Word and element location rows
** Start **

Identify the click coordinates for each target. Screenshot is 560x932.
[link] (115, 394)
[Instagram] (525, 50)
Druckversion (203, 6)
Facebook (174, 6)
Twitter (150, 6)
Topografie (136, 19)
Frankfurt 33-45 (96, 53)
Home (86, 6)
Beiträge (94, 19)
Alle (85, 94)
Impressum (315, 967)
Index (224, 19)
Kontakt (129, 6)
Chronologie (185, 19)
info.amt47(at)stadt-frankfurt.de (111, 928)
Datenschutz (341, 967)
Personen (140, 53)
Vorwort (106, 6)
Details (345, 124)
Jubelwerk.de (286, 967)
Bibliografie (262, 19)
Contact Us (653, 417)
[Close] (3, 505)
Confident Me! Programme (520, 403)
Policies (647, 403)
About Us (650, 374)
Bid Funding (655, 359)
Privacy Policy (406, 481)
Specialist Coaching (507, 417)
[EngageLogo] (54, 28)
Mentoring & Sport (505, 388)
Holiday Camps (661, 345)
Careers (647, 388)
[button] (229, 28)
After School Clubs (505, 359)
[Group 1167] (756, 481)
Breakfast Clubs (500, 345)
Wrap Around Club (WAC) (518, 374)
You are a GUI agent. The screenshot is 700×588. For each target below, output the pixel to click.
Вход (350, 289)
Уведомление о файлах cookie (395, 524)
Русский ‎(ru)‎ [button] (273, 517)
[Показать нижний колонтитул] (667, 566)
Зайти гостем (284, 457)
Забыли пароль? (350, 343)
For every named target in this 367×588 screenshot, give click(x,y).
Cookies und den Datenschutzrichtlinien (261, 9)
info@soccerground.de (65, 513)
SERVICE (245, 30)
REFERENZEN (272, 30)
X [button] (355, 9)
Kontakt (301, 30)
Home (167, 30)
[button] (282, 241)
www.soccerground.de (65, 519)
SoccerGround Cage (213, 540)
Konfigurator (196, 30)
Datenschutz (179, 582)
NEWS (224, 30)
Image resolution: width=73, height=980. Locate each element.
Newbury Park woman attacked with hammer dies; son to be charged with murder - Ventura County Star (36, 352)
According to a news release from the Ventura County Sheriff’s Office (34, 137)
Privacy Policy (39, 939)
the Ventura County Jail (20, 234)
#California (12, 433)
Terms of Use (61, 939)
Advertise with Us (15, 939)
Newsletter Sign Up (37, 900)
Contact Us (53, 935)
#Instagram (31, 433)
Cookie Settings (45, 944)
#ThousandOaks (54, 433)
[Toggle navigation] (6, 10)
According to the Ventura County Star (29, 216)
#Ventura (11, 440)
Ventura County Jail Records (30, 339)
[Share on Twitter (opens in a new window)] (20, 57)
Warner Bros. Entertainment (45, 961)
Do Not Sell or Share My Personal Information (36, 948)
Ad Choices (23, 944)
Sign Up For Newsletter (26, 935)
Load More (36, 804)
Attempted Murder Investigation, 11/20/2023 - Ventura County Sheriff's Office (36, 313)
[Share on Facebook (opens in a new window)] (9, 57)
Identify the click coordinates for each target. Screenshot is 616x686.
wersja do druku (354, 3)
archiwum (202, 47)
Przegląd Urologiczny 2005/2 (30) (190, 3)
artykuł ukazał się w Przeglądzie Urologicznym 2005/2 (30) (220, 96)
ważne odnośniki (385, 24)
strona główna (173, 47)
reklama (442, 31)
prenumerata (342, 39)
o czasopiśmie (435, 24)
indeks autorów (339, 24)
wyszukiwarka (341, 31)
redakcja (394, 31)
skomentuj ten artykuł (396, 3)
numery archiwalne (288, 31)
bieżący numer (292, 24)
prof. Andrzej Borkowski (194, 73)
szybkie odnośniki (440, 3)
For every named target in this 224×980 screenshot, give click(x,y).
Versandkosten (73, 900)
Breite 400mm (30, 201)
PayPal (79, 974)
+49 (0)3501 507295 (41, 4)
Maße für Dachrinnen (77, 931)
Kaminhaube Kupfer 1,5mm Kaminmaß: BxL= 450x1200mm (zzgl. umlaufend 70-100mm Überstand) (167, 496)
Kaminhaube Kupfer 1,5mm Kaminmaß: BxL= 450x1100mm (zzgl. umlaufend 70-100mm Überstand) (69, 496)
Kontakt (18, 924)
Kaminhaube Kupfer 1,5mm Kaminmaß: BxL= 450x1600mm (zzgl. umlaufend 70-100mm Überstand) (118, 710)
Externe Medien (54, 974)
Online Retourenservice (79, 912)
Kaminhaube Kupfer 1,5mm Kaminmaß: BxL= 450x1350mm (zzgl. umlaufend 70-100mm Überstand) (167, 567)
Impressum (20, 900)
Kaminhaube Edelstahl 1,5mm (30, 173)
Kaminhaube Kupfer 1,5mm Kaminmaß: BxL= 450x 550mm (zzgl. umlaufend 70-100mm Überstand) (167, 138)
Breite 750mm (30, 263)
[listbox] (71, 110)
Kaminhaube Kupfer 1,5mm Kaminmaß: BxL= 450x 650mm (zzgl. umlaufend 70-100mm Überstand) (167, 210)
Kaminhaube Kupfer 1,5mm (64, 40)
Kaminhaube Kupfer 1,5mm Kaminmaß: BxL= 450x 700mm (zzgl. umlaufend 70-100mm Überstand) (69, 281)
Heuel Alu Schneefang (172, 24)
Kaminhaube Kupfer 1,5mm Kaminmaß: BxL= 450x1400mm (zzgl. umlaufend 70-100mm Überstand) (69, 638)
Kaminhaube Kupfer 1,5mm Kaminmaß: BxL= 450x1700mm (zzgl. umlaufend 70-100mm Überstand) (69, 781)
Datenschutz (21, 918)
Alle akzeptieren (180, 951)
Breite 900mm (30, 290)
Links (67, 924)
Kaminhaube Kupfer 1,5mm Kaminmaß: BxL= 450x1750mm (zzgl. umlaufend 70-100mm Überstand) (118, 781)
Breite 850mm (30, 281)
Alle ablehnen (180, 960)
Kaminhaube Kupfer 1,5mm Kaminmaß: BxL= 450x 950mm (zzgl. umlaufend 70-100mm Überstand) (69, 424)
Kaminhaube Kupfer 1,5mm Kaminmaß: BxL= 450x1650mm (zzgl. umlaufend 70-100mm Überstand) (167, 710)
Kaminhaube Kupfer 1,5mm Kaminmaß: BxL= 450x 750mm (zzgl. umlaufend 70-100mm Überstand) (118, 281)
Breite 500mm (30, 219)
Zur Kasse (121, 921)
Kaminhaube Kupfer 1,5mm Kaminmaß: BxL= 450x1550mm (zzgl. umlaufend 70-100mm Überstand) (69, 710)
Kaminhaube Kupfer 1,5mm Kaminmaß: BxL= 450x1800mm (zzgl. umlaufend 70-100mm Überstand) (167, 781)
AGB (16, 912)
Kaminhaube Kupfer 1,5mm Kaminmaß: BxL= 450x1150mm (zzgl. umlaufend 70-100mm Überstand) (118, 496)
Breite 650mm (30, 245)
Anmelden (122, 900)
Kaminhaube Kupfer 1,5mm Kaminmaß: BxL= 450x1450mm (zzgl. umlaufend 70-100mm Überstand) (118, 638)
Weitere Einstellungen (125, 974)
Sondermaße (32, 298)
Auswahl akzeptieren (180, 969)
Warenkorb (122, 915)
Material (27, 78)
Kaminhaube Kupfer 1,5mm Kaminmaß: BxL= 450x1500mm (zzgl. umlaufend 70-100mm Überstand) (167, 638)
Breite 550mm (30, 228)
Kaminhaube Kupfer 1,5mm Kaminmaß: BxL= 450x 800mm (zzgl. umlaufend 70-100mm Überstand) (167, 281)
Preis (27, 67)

** End **

■ Requirements ■
Give all of the rows above as a numbered list, leaving out any blank lines.

■ The output ■
1. Identify the click coordinates for each target. Screenshot is 560x932.
2. [link] (115, 394)
3. [Instagram] (525, 50)
4. Druckversion (203, 6)
5. Facebook (174, 6)
6. Twitter (150, 6)
7. Topografie (136, 19)
8. Frankfurt 33-45 (96, 53)
9. Home (86, 6)
10. Beiträge (94, 19)
11. Alle (85, 94)
12. Impressum (315, 967)
13. Index (224, 19)
14. Kontakt (129, 6)
15. Chronologie (185, 19)
16. info.amt47(at)stadt-frankfurt.de (111, 928)
17. Datenschutz (341, 967)
18. Personen (140, 53)
19. Vorwort (106, 6)
20. Details (345, 124)
21. Jubelwerk.de (286, 967)
22. Bibliografie (262, 19)
23. Contact Us (653, 417)
24. [Close] (3, 505)
25. Confident Me! Programme (520, 403)
26. Policies (647, 403)
27. About Us (650, 374)
28. Bid Funding (655, 359)
29. Privacy Policy (406, 481)
30. Specialist Coaching (507, 417)
31. [EngageLogo] (54, 28)
32. Mentoring & Sport (505, 388)
33. Holiday Camps (661, 345)
34. Careers (647, 388)
35. [button] (229, 28)
36. After School Clubs (505, 359)
37. [Group 1167] (756, 481)
38. Breakfast Clubs (500, 345)
39. Wrap Around Club (WAC) (518, 374)
40. You are a GUI agent. The screenshot is 700×588. For each target below, output the pixel to click.
41. Вход (350, 289)
42. Уведомление о файлах cookie (395, 524)
43. Русский ‎(ru)‎ [button] (273, 517)
44. [Показать нижний колонтитул] (667, 566)
45. Зайти гостем (284, 457)
46. Забыли пароль? (350, 343)
47. For every named target in this 367×588 screenshot, give click(x,y).
48. Cookies und den Datenschutzrichtlinien (261, 9)
49. info@soccerground.de (65, 513)
50. SERVICE (245, 30)
51. REFERENZEN (272, 30)
52. X [button] (355, 9)
53. Kontakt (301, 30)
54. Home (167, 30)
55. [button] (282, 241)
56. www.soccerground.de (65, 519)
57. SoccerGround Cage (213, 540)
58. Konfigurator (196, 30)
59. Datenschutz (179, 582)
60. NEWS (224, 30)
61. Image resolution: width=73, height=980. Locate each element.
62. Newbury Park woman attacked with hammer dies; son to be charged with murder - Ventura County Star (36, 352)
63. According to a news release from the Ventura County Sheriff’s Office (34, 137)
64. Privacy Policy (39, 939)
65. the Ventura County Jail (20, 234)
66. #California (12, 433)
67. Terms of Use (61, 939)
68. Advertise with Us (15, 939)
69. Newsletter Sign Up (37, 900)
70. Contact Us (53, 935)
71. #Instagram (31, 433)
72. Cookie Settings (45, 944)
73. #ThousandOaks (54, 433)
74. [Toggle navigation] (6, 10)
75. According to the Ventura County Star (29, 216)
76. #Ventura (11, 440)
77. Ventura County Jail Records (30, 339)
78. [Share on Twitter (opens in a new window)] (20, 57)
79. Warner Bros. Entertainment (45, 961)
80. Do Not Sell or Share My Personal Information (36, 948)
81. Ad Choices (23, 944)
82. Sign Up For Newsletter (26, 935)
83. Load More (36, 804)
84. Attempted Murder Investigation, 11/20/2023 - Ventura County Sheriff's Office (36, 313)
85. [Share on Facebook (opens in a new window)] (9, 57)
86. Identify the click coordinates for each target. Screenshot is 616x686.
87. wersja do druku (354, 3)
88. archiwum (202, 47)
89. Przegląd Urologiczny 2005/2 (30) (190, 3)
90. artykuł ukazał się w Przeglądzie Urologicznym 2005/2 (30) (220, 96)
91. ważne odnośniki (385, 24)
92. strona główna (173, 47)
93. reklama (442, 31)
94. prenumerata (342, 39)
95. o czasopiśmie (435, 24)
96. indeks autorów (339, 24)
97. wyszukiwarka (341, 31)
98. redakcja (394, 31)
99. skomentuj ten artykuł (396, 3)
100. numery archiwalne (288, 31)
101. bieżący numer (292, 24)
102. prof. Andrzej Borkowski (194, 73)
103. szybkie odnośniki (440, 3)
104. For every named target in this 224×980 screenshot, give click(x,y).
105. Versandkosten (73, 900)
106. Breite 400mm (30, 201)
107. PayPal (79, 974)
108. +49 (0)3501 507295 (41, 4)
109. Maße für Dachrinnen (77, 931)
110. Kaminhaube Kupfer 1,5mm Kaminmaß: BxL= 450x1200mm (zzgl. umlaufend 70-100mm Überstand) (167, 496)
111. Kaminhaube Kupfer 1,5mm Kaminmaß: BxL= 450x1100mm (zzgl. umlaufend 70-100mm Überstand) (69, 496)
112. Kontakt (18, 924)
113. Kaminhaube Kupfer 1,5mm Kaminmaß: BxL= 450x1600mm (zzgl. umlaufend 70-100mm Überstand) (118, 710)
114. Externe Medien (54, 974)
115. Online Retourenservice (79, 912)
116. Kaminhaube Kupfer 1,5mm Kaminmaß: BxL= 450x1350mm (zzgl. umlaufend 70-100mm Überstand) (167, 567)
117. Impressum (20, 900)
118. Kaminhaube Edelstahl 1,5mm (30, 173)
119. Kaminhaube Kupfer 1,5mm Kaminmaß: BxL= 450x 550mm (zzgl. umlaufend 70-100mm Überstand) (167, 138)
120. Breite 750mm (30, 263)
121. [listbox] (71, 110)
122. Kaminhaube Kupfer 1,5mm Kaminmaß: BxL= 450x 650mm (zzgl. umlaufend 70-100mm Überstand) (167, 210)
123. Kaminhaube Kupfer 1,5mm (64, 40)
124. Kaminhaube Kupfer 1,5mm Kaminmaß: BxL= 450x 700mm (zzgl. umlaufend 70-100mm Überstand) (69, 281)
125. Heuel Alu Schneefang (172, 24)
126. Kaminhaube Kupfer 1,5mm Kaminmaß: BxL= 450x1400mm (zzgl. umlaufend 70-100mm Überstand) (69, 638)
127. Kaminhaube Kupfer 1,5mm Kaminmaß: BxL= 450x1700mm (zzgl. umlaufend 70-100mm Überstand) (69, 781)
128. Datenschutz (21, 918)
129. Alle akzeptieren (180, 951)
130. Breite 900mm (30, 290)
131. Links (67, 924)
132. Kaminhaube Kupfer 1,5mm Kaminmaß: BxL= 450x1750mm (zzgl. umlaufend 70-100mm Überstand) (118, 781)
133. Breite 850mm (30, 281)
134. Alle ablehnen (180, 960)
135. Kaminhaube Kupfer 1,5mm Kaminmaß: BxL= 450x 950mm (zzgl. umlaufend 70-100mm Überstand) (69, 424)
136. Kaminhaube Kupfer 1,5mm Kaminmaß: BxL= 450x1650mm (zzgl. umlaufend 70-100mm Überstand) (167, 710)
137. Kaminhaube Kupfer 1,5mm Kaminmaß: BxL= 450x 750mm (zzgl. umlaufend 70-100mm Überstand) (118, 281)
138. Breite 500mm (30, 219)
139. Zur Kasse (121, 921)
140. Kaminhaube Kupfer 1,5mm Kaminmaß: BxL= 450x1550mm (zzgl. umlaufend 70-100mm Überstand) (69, 710)
141. Kaminhaube Kupfer 1,5mm Kaminmaß: BxL= 450x1800mm (zzgl. umlaufend 70-100mm Überstand) (167, 781)
142. AGB (16, 912)
143. Kaminhaube Kupfer 1,5mm Kaminmaß: BxL= 450x1150mm (zzgl. umlaufend 70-100mm Überstand) (118, 496)
144. Breite 650mm (30, 245)
145. Anmelden (122, 900)
146. Kaminhaube Kupfer 1,5mm Kaminmaß: BxL= 450x1450mm (zzgl. umlaufend 70-100mm Überstand) (118, 638)
147. Weitere Einstellungen (125, 974)
148. Sondermaße (32, 298)
149. Auswahl akzeptieren (180, 969)
150. Warenkorb (122, 915)
151. Material (27, 78)
152. Kaminhaube Kupfer 1,5mm Kaminmaß: BxL= 450x1500mm (zzgl. umlaufend 70-100mm Überstand) (167, 638)
153. Breite 550mm (30, 228)
154. Kaminhaube Kupfer 1,5mm Kaminmaß: BxL= 450x 800mm (zzgl. umlaufend 70-100mm Überstand) (167, 281)
155. Preis (27, 67)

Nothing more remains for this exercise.